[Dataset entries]
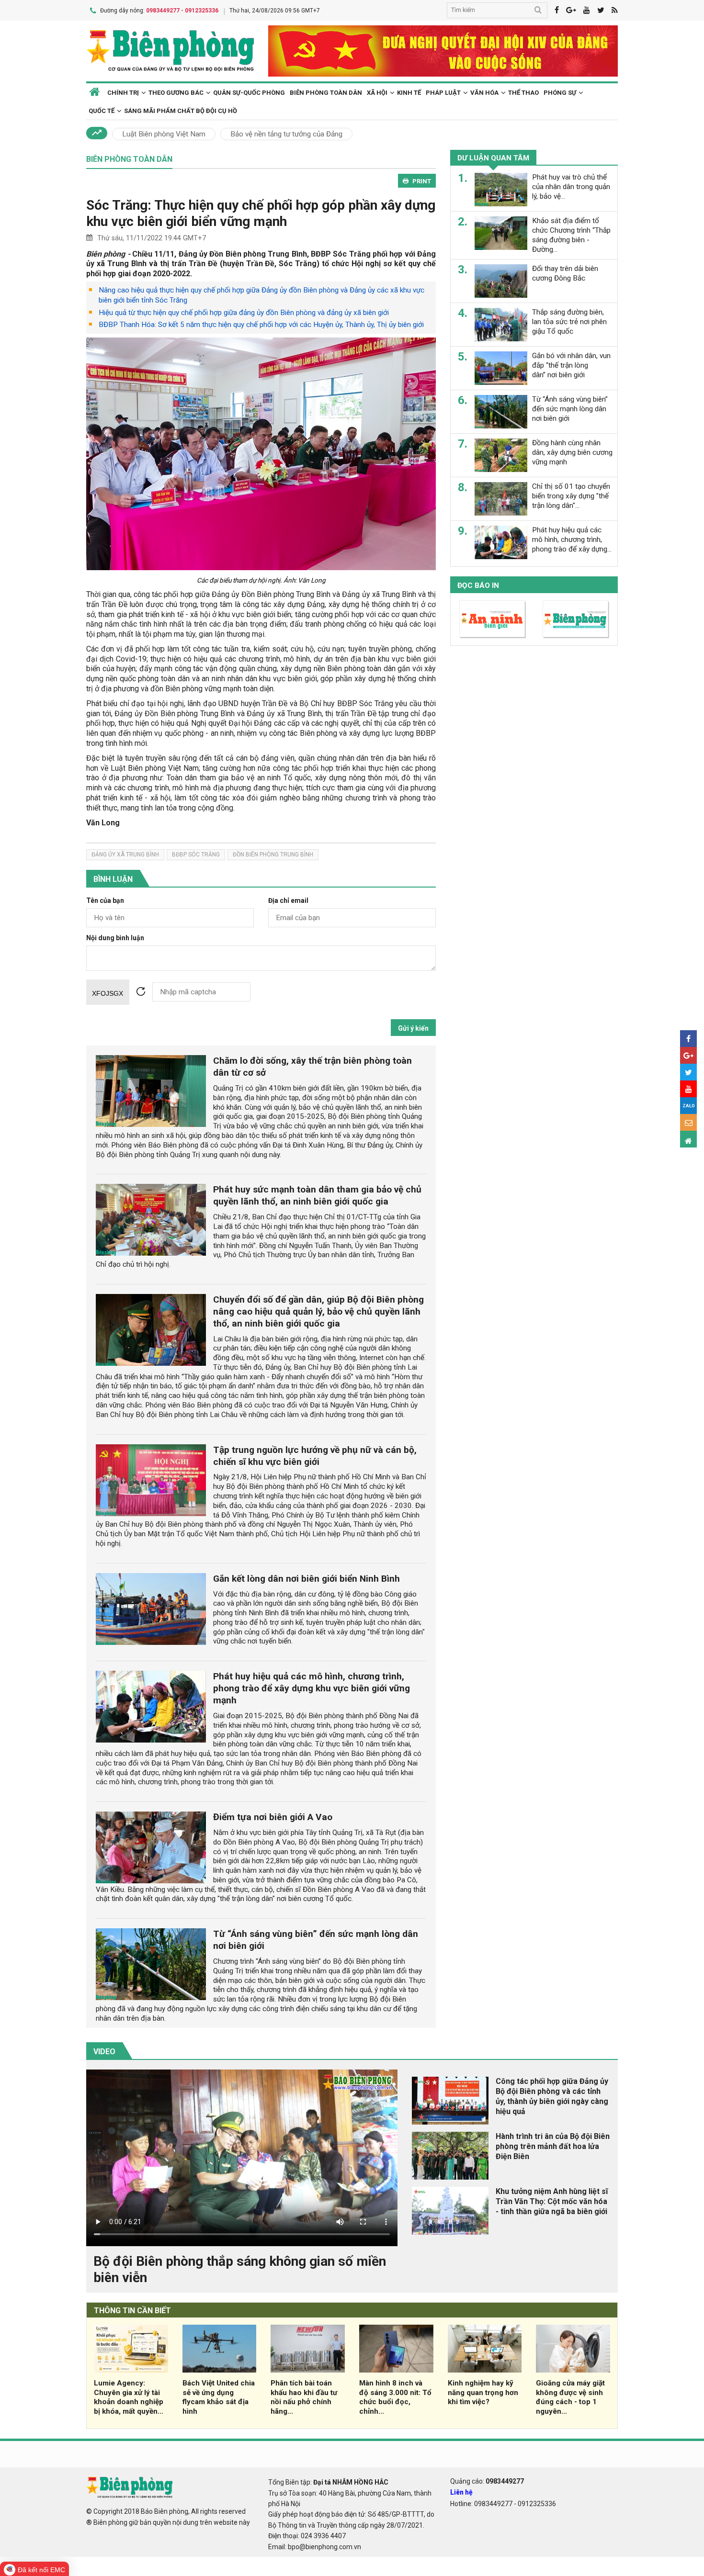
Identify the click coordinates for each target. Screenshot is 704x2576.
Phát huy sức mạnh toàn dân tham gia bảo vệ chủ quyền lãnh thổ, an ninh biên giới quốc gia (317, 1195)
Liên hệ (461, 2492)
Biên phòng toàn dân (326, 92)
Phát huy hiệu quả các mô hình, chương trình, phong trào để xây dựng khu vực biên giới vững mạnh (311, 1688)
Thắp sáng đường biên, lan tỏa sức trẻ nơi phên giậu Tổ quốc (569, 322)
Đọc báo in (478, 585)
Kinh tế (409, 92)
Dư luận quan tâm (493, 158)
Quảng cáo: (487, 2481)
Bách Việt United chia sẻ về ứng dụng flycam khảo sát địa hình (218, 2397)
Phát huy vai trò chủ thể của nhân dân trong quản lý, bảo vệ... (571, 187)
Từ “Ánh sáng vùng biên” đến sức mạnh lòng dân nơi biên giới (570, 409)
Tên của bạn (105, 900)
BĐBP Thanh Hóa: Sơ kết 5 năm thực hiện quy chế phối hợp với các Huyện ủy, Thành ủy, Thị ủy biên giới (261, 324)
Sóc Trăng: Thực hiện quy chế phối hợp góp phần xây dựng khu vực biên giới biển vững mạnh (260, 213)
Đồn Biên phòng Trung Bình (273, 854)
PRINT (421, 181)
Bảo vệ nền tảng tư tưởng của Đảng (286, 134)
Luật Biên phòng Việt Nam (163, 134)
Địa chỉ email (288, 900)
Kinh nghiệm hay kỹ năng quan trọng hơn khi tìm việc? (483, 2393)
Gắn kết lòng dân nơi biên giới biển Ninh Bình (306, 1578)
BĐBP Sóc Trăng (196, 854)
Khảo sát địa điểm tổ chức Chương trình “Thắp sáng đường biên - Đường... (571, 234)
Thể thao (523, 92)
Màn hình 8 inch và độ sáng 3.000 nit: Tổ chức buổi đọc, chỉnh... (395, 2397)
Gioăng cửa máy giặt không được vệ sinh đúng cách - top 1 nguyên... (570, 2397)
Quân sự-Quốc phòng (249, 92)
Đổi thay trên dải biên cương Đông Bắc (565, 273)
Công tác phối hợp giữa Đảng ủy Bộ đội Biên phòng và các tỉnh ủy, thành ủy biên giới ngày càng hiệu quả (552, 2096)
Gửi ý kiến (413, 1028)
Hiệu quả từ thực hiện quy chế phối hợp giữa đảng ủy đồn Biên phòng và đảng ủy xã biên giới (244, 312)
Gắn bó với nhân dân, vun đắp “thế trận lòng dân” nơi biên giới (571, 365)
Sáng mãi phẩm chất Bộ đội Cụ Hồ (180, 110)
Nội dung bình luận (115, 938)
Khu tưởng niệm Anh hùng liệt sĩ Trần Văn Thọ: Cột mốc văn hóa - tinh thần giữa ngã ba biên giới (552, 2201)
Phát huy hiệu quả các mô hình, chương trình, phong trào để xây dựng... (572, 539)
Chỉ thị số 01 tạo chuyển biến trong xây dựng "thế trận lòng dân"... (571, 496)
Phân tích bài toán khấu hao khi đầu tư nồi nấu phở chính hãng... (304, 2397)
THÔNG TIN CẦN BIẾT (132, 2310)
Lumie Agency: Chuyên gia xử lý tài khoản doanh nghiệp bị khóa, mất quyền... (128, 2397)
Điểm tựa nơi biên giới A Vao (272, 1816)
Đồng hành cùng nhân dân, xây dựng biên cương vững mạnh (572, 452)
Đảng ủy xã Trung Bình (125, 854)
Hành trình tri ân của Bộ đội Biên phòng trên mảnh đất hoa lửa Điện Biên (553, 2146)
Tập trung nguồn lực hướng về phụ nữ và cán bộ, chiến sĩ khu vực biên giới (315, 1455)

▶ **Problem to work on**: Write only the number of lines in the records that include the word "trận".

▶ **Output**: 2